*Exercise details:* Scale the answer coordinates in the rows from the line containing "Click the Unbilled" through the line containing "click(x=286, y=604)", both lines included. Write out only those lines, requests and all, with each coordinate in the answers multiplied by 1.45 and rounded to a whole number, halves rounded up.
※
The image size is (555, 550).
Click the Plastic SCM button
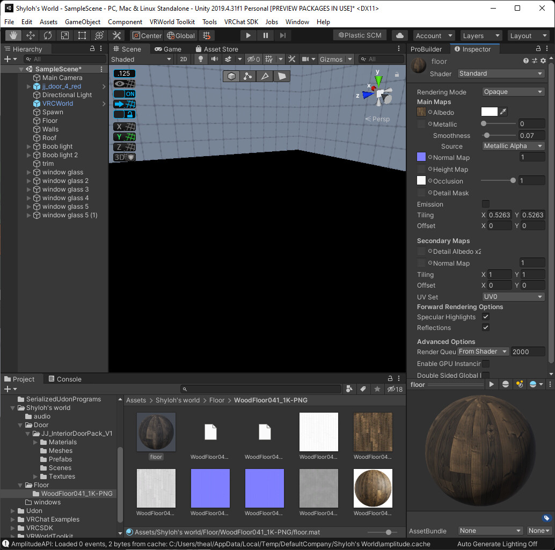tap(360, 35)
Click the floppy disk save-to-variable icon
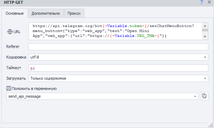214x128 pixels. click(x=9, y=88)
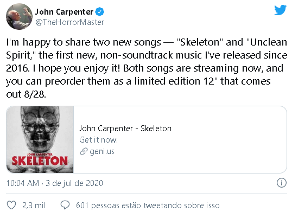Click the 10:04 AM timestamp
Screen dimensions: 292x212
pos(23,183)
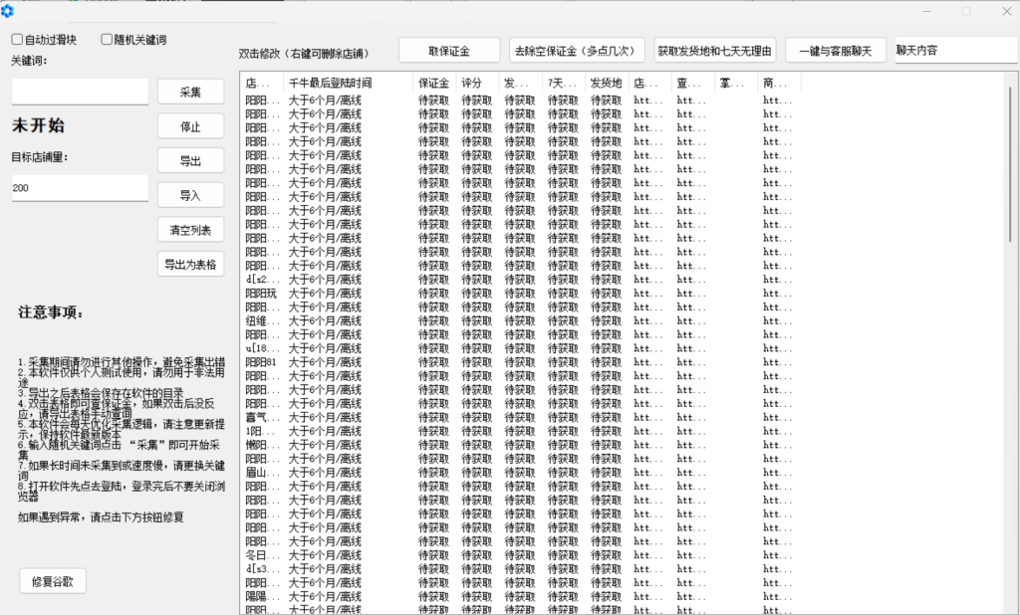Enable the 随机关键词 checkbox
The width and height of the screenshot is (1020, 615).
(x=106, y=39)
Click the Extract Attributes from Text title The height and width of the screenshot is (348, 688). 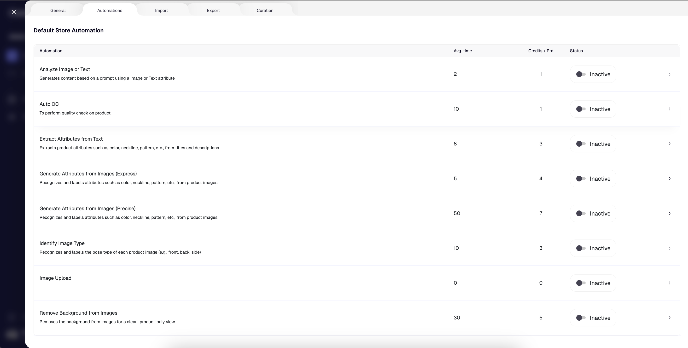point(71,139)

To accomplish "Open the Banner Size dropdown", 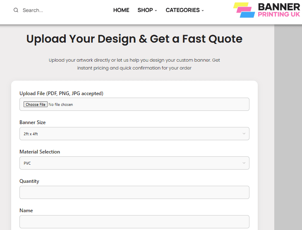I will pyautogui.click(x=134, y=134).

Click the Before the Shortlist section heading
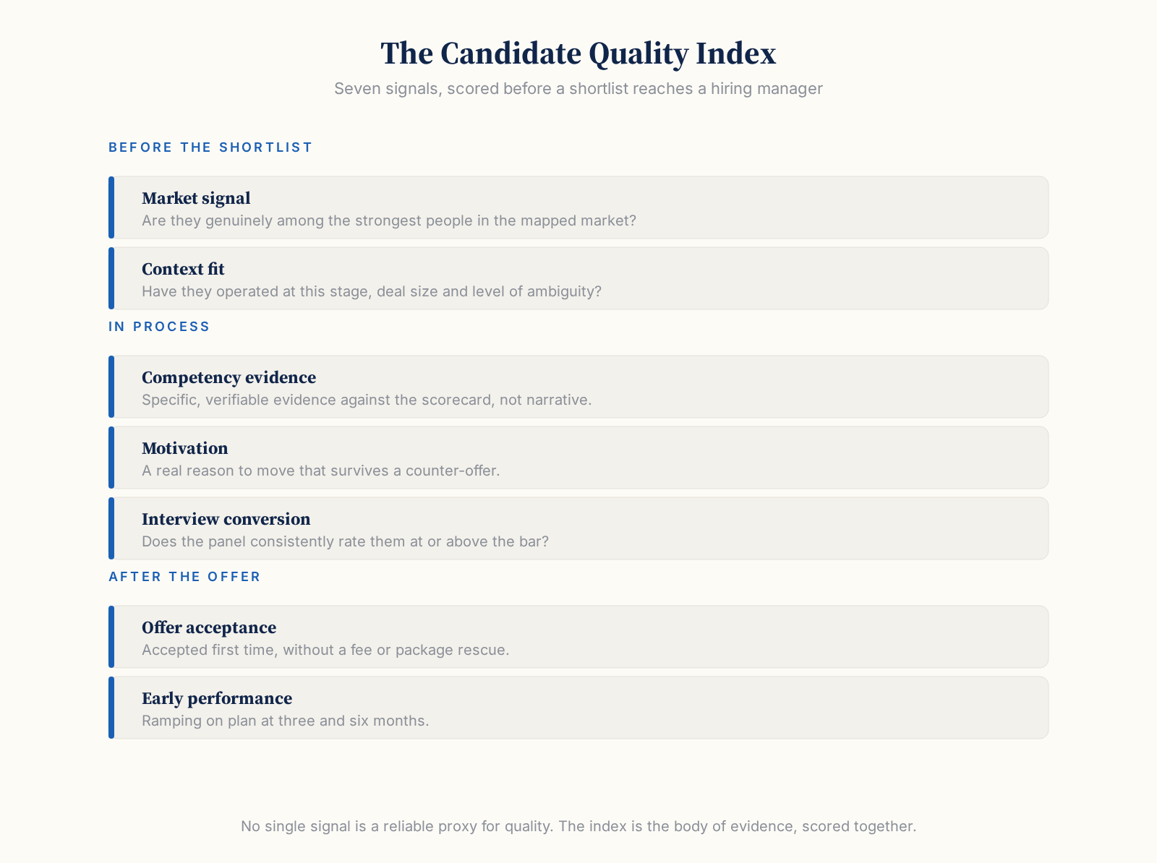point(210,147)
※
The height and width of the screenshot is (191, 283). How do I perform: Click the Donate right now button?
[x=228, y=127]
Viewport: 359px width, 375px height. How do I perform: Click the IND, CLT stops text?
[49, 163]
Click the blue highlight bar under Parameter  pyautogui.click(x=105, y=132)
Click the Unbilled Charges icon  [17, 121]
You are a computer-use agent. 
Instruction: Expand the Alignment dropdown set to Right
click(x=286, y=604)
※
*Output for this exercise:*
Click the Unbilled Charges icon  [25, 175]
You are a computer-use agent. 
Instruction: Expand the Alignment dropdown set to Right
click(x=415, y=876)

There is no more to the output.